[Stored records]

◆ ◆ ◆

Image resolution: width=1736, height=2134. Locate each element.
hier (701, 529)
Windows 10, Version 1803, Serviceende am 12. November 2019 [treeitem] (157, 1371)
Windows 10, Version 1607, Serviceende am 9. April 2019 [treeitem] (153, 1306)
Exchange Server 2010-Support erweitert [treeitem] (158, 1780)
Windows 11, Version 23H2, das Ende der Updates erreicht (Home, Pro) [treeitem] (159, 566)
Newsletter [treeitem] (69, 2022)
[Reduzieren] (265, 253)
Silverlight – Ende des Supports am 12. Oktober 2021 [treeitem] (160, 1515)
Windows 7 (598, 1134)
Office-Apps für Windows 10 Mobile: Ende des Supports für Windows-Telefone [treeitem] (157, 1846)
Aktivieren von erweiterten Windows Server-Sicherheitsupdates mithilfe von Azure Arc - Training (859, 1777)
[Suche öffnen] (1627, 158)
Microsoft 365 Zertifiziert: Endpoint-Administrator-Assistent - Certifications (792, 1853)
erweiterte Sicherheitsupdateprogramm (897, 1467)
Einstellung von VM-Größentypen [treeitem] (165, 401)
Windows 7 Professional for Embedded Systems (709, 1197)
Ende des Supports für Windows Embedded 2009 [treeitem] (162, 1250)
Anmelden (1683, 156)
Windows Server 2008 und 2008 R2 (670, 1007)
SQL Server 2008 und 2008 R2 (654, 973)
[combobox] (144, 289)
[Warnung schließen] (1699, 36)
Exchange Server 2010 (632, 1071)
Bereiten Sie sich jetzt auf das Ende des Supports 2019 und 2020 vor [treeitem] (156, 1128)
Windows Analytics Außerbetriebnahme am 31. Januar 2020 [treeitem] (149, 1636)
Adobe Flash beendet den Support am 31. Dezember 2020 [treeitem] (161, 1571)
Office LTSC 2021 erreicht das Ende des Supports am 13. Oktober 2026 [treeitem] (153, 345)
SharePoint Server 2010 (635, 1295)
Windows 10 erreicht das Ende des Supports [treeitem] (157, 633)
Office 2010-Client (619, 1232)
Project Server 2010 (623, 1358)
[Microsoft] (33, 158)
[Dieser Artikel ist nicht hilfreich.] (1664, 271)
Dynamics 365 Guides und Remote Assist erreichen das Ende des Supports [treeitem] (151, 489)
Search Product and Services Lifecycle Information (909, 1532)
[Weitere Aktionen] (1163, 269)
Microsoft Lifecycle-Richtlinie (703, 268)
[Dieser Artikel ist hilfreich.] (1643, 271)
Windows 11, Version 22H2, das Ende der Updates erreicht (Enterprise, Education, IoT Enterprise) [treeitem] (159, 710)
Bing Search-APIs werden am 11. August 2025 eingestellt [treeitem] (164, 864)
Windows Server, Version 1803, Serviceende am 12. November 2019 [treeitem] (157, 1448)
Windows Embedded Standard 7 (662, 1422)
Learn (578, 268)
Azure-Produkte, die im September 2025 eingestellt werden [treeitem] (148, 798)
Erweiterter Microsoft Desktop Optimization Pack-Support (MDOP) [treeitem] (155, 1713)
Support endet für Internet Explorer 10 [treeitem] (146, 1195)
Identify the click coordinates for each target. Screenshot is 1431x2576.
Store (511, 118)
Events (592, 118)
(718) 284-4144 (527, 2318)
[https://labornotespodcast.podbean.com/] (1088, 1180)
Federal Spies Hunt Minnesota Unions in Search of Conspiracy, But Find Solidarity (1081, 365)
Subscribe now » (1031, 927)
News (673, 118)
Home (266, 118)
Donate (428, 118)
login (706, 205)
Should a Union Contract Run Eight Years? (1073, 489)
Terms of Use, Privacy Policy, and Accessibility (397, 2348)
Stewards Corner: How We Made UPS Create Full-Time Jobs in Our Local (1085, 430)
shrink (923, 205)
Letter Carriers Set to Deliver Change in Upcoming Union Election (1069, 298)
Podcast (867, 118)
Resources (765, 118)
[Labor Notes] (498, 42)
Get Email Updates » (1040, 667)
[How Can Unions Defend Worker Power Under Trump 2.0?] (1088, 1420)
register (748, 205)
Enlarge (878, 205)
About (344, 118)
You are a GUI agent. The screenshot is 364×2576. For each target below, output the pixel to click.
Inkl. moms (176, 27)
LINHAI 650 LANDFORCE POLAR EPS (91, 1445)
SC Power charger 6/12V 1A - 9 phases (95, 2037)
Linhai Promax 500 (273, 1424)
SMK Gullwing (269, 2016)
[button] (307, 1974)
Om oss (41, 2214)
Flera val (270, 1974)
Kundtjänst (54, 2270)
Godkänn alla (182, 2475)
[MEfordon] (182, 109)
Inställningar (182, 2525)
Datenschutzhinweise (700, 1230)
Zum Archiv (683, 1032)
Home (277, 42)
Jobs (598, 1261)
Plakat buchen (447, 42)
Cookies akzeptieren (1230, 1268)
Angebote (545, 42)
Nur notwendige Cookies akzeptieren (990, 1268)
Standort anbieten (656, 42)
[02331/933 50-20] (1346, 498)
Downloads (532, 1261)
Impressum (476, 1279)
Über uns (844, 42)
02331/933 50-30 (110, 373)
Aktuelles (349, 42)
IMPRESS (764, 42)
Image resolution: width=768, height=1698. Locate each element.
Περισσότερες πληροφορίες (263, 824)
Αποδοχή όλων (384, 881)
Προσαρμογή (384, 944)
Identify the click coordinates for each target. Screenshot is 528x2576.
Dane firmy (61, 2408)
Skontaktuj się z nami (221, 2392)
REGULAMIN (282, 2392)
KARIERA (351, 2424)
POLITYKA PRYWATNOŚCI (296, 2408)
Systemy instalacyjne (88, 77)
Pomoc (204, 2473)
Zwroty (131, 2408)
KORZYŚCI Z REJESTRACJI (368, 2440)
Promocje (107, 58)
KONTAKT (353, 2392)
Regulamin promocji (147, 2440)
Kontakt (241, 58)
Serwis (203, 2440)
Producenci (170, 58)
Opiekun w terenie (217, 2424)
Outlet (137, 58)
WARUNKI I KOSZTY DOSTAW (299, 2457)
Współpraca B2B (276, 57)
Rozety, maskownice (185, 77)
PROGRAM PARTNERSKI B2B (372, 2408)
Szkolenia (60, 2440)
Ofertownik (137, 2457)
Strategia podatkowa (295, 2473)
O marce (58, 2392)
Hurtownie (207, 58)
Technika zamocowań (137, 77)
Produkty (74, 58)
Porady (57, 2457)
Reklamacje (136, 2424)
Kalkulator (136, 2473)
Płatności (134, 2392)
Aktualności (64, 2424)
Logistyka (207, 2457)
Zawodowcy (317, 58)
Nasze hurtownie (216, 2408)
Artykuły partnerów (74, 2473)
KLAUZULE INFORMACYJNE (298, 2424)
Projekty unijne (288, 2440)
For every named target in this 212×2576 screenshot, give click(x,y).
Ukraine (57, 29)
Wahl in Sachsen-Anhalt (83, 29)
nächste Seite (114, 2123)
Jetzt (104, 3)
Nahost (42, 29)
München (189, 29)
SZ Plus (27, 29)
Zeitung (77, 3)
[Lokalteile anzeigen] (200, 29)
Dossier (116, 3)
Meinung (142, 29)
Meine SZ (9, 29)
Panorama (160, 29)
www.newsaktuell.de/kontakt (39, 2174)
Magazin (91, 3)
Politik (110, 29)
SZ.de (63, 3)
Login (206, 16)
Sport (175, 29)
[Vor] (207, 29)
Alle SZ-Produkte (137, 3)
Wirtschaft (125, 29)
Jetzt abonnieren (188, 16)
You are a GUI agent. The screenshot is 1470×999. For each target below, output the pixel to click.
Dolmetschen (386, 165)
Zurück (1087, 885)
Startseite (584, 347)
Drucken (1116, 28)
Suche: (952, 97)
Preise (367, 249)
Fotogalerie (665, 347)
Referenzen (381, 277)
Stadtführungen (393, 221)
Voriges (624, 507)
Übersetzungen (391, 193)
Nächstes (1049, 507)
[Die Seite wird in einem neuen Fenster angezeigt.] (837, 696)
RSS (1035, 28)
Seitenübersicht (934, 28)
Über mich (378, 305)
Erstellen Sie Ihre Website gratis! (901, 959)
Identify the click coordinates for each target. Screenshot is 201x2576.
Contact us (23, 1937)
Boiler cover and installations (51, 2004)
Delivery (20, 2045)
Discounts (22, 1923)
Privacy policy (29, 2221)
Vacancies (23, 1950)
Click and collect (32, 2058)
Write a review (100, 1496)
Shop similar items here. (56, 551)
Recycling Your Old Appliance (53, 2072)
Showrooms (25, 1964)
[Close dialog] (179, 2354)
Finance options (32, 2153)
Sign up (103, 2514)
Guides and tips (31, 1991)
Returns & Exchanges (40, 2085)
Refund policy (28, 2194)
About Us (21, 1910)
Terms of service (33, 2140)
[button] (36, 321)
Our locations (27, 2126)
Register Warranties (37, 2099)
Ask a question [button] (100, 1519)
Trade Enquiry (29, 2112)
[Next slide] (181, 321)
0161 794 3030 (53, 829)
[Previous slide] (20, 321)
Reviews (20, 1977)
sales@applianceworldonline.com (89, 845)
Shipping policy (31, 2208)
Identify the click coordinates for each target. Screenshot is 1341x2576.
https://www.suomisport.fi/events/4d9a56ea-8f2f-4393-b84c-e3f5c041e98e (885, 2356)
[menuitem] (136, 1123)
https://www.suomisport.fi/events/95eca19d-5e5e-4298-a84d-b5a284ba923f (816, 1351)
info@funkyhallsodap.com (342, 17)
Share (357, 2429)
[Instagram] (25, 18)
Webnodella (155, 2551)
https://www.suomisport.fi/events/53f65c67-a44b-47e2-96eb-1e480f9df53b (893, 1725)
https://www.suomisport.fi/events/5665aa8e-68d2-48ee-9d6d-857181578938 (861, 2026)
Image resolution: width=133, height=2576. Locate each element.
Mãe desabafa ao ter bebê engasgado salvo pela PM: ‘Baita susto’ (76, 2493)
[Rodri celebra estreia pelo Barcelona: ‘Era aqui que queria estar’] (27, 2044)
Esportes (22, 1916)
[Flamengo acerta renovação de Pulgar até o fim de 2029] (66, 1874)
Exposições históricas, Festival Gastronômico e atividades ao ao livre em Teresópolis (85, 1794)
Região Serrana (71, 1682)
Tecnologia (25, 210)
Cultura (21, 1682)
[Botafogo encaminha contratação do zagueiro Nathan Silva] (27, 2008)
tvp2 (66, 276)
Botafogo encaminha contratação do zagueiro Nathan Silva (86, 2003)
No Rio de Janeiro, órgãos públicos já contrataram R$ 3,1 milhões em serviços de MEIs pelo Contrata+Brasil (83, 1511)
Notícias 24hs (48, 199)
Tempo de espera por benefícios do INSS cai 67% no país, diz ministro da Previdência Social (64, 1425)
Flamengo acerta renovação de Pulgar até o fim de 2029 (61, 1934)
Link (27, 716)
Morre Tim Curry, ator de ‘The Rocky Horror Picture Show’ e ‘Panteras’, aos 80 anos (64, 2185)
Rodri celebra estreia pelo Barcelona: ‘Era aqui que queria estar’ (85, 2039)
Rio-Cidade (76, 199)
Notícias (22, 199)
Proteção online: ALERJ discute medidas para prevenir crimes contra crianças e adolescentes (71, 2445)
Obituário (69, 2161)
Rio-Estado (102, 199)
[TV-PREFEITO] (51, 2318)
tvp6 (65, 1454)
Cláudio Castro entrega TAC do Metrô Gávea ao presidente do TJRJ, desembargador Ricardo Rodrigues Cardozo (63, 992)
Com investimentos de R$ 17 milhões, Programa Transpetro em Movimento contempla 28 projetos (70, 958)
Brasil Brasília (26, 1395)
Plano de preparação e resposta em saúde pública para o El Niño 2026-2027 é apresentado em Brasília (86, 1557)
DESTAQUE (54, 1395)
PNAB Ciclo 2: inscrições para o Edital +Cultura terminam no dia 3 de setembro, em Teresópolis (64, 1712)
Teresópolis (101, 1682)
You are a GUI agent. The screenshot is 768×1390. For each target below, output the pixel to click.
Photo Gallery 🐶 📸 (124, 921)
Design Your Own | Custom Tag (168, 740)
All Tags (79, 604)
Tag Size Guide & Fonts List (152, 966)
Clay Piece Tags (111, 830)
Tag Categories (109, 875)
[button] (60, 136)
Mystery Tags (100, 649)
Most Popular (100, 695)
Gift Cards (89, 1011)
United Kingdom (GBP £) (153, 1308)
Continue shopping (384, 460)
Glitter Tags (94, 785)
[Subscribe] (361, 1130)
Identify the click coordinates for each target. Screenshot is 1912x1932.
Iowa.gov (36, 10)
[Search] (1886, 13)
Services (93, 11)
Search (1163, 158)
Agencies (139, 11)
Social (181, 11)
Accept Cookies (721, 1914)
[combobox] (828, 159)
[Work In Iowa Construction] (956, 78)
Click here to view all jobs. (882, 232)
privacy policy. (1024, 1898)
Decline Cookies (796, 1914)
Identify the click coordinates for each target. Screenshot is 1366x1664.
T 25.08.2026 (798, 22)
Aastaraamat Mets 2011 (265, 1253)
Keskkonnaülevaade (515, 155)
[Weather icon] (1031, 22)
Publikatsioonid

◆ ◆ ◆

**Exercise directions**:
Look back at the entries above and repeat, unchanged, every line from the line holding "Windows Server, Version" through the line holding "(718) 284-4144 (527, 2318)".

**Written solution**:
Windows Server, Version 1803, Serviceende am 12. November 2019 [treeitem] (157, 1448)
Windows Embedded Standard 7 (662, 1422)
Learn (578, 268)
Azure-Produkte, die im September 2025 eingestellt werden [treeitem] (148, 798)
Erweiterter Microsoft Desktop Optimization Pack-Support (MDOP) [treeitem] (155, 1713)
Support endet für Internet Explorer 10 [treeitem] (146, 1195)
Identify the click coordinates for each target. Screenshot is 1431x2576.
Store (511, 118)
Events (592, 118)
(718) 284-4144 (527, 2318)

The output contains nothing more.